Individual images also aren’t as useful as a high-definition map, DellaGiustina said.
“This can provide data to unlock what kind of global patterns exist on Bennu and provide context to other datasets,” she said.
The global mosaic was also used for a citizen science project where anyone with an internet connection could map and measure Bennu’s boulders, which will contribute to a global boulder census.
Future mosaics, which will focus on smaller portions of the asteroid and be higher resolution, will be used for navigation of the primary and secondary sample sites.
Launching a Legacy
“The University of Arizona has extensive history of imaging other objects in the solar system,” DellaGiustina said. “All that heritage was brought to bear when we designed the cameras for the OSIRIS-REx mission.”
When President John F. Kennedy announced in 1961 that Americans would walk on the moon by the end of the 1960s, a small group of UArizona researchers was among the few already studying the moon professionally.
The team members imaged and mapped the lunar surface, which allowed them to understand the moon’s geology and allowed NASA to choose landing sites for future robotic and Apollo missions. Gerard Kuiper, the father of modern-day planetary science, led the team and established the Lunar and Planetary Laboratory at UArizona, where he served as department head.
Since then, UArizona has played prominent roles in NASA missions that mapped objects across the solar system. The Pioneer missions of the 70s mapped Jupiter and Saturn, the Voyager probes a few years later took the only close-up images of Neptune and Uranus, and the Cassini spacecraft snapped photos of Saturn while the Huygens probe captured images of the moon Titan.
The university also leads the High-Resolution Imaging Science Experiment, or HiRISE, which captures stunning photos of the Martian surface from onboard NASA’s Mars Reconnaissance Orbiter.
The cameras onboard the UArizona-led OSIRIS-REx mission were developed at the university. The PolyCam instrument used to capture the images for the mosaic has an adjustable focus, capable of imaging Bennu from millions of miles away to less than a mile from its surface.

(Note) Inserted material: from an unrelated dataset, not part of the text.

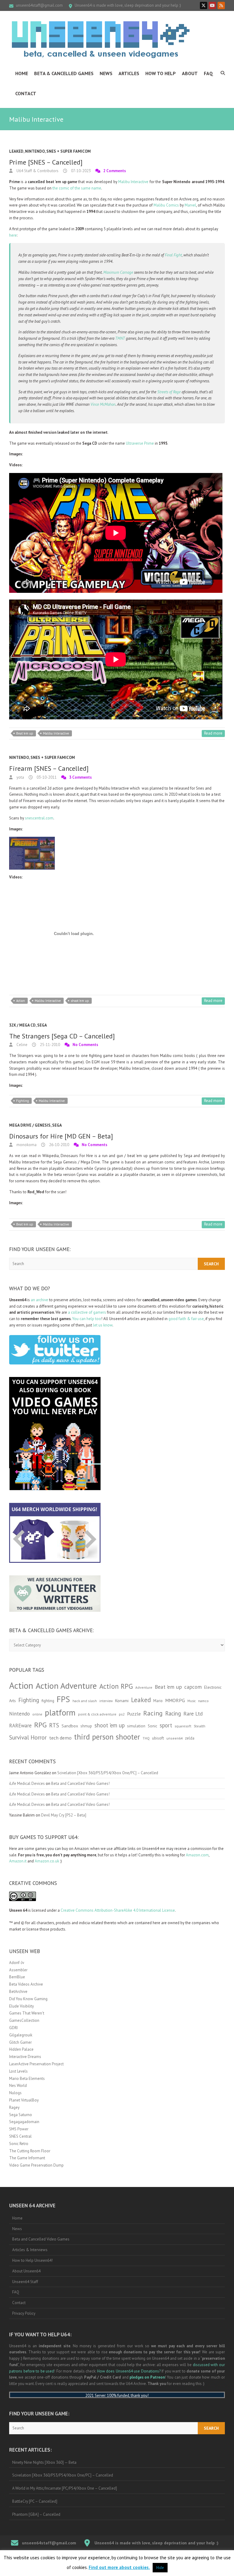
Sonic (152, 1726)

“Because of our long history of developing spaceflight payloads and cameras, we’ve also gotten good and developing software to process all of those images,” DellaGiustina said. “For Bennu, in particular, we worked on establishing—in collaboration with Astrogeology Science Center, USGS (U.S. Geological Survey) in Flagstaff—a suite of image processing software able to handle irregularly shaped objects and translate them into maps. Maps usually project spherical objects, but Bennu was a unique challenge because it’s diamond shaped.”
The team effort included the work of about a dozen people who helped tie images to each other and to the model of the asteroid, and around 10 people who helped plan the image data collection and send commands to the cameras onboard OSIRIS-REx.
“We still have a lot of work to do,” Bennett said. “We’re planning on sampling in October of this year, so much of our work now is making sure we’re prepared.